═════ DATA FOR THIS EXERCISE
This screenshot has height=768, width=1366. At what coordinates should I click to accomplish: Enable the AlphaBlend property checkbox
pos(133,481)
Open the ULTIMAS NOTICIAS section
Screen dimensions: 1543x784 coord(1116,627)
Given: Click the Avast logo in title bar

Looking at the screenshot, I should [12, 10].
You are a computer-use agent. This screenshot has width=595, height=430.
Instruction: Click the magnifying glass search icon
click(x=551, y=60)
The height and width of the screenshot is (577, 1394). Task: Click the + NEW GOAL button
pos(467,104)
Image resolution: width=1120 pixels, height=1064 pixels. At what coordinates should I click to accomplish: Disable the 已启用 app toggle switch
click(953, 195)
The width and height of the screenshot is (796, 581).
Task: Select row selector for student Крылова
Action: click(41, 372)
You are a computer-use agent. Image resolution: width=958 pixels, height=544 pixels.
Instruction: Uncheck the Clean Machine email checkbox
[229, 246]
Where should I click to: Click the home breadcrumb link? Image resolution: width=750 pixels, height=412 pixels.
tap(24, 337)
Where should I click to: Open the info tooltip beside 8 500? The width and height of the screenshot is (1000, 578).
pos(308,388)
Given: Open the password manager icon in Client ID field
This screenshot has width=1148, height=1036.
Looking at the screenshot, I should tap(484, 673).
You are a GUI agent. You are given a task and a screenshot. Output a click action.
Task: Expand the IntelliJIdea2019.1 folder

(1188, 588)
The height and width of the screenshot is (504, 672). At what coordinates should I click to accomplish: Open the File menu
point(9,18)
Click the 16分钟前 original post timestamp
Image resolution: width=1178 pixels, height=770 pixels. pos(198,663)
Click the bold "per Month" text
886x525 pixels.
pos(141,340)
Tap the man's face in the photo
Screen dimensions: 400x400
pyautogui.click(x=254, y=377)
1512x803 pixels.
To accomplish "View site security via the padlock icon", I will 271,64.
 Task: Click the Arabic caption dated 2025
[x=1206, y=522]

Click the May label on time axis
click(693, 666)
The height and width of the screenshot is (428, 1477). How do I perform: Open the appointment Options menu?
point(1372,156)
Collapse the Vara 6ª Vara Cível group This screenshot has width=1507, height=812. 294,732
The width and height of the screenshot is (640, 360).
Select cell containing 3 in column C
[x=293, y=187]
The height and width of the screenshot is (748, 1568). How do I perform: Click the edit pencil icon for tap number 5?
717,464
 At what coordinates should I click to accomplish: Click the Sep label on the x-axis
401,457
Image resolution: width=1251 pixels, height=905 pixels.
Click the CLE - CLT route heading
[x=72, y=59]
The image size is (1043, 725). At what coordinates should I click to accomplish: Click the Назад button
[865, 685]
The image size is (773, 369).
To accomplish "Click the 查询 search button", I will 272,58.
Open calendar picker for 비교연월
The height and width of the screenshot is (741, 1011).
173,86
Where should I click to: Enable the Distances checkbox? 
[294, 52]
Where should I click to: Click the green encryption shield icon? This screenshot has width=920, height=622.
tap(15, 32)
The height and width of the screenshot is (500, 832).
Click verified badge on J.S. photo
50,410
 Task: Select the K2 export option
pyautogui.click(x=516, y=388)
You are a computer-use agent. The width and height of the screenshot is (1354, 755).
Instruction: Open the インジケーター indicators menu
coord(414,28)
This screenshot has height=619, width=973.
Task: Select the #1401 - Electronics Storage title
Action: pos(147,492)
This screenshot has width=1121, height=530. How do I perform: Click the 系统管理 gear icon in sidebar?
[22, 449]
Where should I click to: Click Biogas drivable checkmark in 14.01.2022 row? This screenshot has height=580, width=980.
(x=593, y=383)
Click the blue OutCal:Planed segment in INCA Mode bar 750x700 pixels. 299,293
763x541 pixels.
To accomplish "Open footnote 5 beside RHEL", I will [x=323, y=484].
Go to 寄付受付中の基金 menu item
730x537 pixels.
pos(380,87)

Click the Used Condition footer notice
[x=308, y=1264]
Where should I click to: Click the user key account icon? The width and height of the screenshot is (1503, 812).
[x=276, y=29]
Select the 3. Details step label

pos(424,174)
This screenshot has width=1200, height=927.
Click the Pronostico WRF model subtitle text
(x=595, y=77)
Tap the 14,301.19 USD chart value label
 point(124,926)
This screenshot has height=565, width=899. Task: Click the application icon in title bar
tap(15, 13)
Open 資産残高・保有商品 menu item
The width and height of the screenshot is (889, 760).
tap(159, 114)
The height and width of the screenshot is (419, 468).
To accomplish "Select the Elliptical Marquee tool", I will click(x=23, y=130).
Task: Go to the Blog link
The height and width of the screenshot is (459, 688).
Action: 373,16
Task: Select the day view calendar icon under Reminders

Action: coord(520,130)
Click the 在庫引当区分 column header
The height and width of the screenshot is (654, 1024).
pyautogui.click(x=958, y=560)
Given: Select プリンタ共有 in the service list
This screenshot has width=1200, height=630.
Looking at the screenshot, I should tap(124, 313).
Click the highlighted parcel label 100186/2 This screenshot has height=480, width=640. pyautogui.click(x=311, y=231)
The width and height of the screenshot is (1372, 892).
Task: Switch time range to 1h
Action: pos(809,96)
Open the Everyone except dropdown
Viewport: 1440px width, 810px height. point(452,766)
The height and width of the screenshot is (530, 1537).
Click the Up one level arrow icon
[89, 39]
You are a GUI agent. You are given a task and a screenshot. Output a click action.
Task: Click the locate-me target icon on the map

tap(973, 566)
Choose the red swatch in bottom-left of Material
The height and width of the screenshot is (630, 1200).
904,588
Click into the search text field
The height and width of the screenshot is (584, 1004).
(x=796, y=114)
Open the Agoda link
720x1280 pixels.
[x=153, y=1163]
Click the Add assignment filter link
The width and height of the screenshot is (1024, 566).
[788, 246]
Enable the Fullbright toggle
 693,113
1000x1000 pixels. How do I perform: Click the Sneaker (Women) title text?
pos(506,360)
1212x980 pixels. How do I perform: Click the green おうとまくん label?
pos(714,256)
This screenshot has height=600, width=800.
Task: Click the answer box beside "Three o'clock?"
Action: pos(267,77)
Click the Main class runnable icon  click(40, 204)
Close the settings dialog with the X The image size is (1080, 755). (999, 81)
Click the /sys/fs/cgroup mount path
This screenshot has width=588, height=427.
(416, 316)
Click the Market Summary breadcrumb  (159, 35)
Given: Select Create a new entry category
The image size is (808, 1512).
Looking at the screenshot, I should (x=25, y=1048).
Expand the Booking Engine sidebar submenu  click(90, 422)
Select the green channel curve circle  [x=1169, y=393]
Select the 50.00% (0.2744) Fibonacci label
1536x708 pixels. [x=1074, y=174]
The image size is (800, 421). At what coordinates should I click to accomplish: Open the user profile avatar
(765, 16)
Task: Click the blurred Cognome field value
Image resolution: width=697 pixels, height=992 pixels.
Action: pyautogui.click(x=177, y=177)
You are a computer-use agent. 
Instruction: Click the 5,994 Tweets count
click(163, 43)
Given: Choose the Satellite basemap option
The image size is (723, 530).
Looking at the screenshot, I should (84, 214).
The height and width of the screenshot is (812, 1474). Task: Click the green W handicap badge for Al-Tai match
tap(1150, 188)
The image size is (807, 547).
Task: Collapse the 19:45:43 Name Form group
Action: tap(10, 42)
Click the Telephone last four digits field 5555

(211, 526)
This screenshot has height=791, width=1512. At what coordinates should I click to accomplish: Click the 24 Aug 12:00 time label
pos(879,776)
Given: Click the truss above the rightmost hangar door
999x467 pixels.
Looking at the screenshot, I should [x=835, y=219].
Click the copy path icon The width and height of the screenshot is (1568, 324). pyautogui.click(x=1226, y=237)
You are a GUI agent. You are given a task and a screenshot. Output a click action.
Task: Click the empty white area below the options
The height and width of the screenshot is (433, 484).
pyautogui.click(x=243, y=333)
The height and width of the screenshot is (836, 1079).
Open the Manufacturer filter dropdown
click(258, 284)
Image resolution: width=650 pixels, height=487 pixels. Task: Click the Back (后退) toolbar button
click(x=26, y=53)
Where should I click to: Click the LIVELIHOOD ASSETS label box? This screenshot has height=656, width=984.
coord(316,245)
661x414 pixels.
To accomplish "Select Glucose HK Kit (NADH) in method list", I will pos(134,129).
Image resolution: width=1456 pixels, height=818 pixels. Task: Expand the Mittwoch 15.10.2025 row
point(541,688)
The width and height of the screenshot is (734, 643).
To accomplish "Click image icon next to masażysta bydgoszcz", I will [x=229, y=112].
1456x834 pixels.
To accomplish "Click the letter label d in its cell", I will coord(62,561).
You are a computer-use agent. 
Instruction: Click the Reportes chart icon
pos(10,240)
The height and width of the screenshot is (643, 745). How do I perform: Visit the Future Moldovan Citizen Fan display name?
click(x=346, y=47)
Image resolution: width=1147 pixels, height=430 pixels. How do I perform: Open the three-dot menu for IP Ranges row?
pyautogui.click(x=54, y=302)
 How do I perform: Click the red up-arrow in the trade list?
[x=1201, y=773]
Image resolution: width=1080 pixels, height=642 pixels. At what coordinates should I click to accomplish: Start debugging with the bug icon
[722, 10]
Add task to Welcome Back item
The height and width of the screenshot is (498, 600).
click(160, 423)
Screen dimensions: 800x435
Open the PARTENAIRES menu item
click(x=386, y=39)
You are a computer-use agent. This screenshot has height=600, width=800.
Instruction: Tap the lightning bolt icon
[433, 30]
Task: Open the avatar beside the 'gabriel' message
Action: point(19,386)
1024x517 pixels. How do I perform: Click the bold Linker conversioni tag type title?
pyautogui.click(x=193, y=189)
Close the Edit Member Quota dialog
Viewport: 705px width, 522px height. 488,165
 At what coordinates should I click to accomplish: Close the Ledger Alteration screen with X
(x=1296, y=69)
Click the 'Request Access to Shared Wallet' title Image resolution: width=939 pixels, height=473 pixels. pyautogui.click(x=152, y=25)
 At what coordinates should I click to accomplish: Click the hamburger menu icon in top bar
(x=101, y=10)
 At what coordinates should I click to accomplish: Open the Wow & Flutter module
══════════
YOUR GOAL
Give a count of the lines above that include the word "computer", and add nothing to it.

TASK ANSWER
6